Ex-CIA man likely to plead guilty in leak case

October 23, 2012

The Associated Press on October 22, 2012 released the following:

“By MATTHEW BARAKAT
Associated Press

WASHINGTON (AP) — A former CIA officer accused of leaking the names of covert operatives to journalists is expected to enter a guilty plea as part of a plea deal.

A change of plea hearing was scheduled for Tuesday in U.S. District Court in Alexandria, Va., for John Kiriakou. He initially pleaded not guilty to the charges that he disclosed the names of two covert CIA operatives.

The apparent change comes shortly after Kiriakou lost a key pre-trial ruling that established a lower legal burden for prosecutors to prove their case. Kiriakou’s lawyers had argued unsuccessfully that prosecutors should have to prove that Kirkiakou intended to harm the United States through his alleged leaks. Such a strict legal standard had been imposed recently on a leaks prosecution against two pro-Israel lobbyists.

But U.S. District Judge Leonie Brinkema ruled last week that such a high standard should not apply to Kiriakou, a government employee with top-secret security clearances who knew well the dangers of disclosing classified information.

Instead, prosecutors would only have to show that Kiriakou had “reason to believe” that the information could be used to injure the U.S.

Court records do not make clear exactly what charges Kiriakou would plead to. When he was indicted in April, he was charged with one count of disclosing classified information identifying a covert agent, three counts of illegally disclosing national defense information and one count of making false statements.
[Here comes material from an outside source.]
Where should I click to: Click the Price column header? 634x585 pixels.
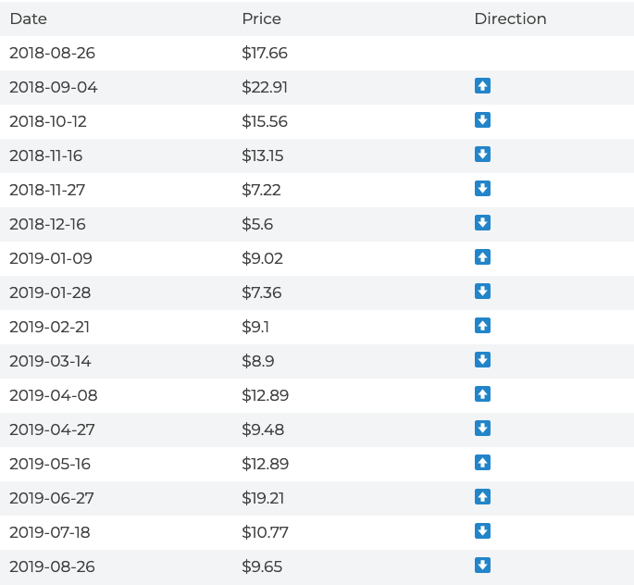click(261, 19)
He faced up to 45 years in prison if convicted on all counts in the indictment.

Kiriakou, who wrote a book detailing his CIA career, had tried to argue after the charges were filed that he was a victim of vindictive prosecution by government officials who believed he portrayed the CIA negatively, but the judge rejected those arguments as well.

Peter Carr, a spokesman for U.S. Attorney for the Eastern District of Virginia Neil MacBride, whose office is prosecuting the case, declined comment Monday. Kiriakou’s attorney, Robert Trout, also declined comment.

Kiriakou was a CIA veteran who played a role in the agency’s capture of al-Qaida terrorist Abu Zubaydah in Pakistan in 2002. Abu Zubaydah was waterboarded by government interrogators and eventually revealed information that led to the arrest of “dirty bomb” plotter Jose Padilla and exposed Khalid Sheikh Mohamed as the mastermind of the Sept. 11, 2001 terror attacks.

Accounts conflict, though, over whether the waterboarding was helpful in gleaning intelligence from Zubaydah. Kiriakou, who did not participate in the waterboarding, expressed ambivalence in news media interviews about use of the tactic.

Court papers indicate that the investigation of Kiriakou began in 2009 when authorities became alarmed after discovering that detainees at Guantanamo Bay possessed photographs of CIA and FBI personnel. The investigation eventually led back to the alleged leaks by Kiriakou, according to a government affidavit.

The papers indicate prosecutors believe Kiriakou leaked the name of one covert operative to a journalist, who subsequently disclosed the name to an investigator working for the lawyer of a Guantanamo detainee.

Kiriakou had planned to subpoena three journalists connected to the case. Those journalists had filed motions to quash the subpoenas, but that issue will now be rendered moot by the apparent plea deal.”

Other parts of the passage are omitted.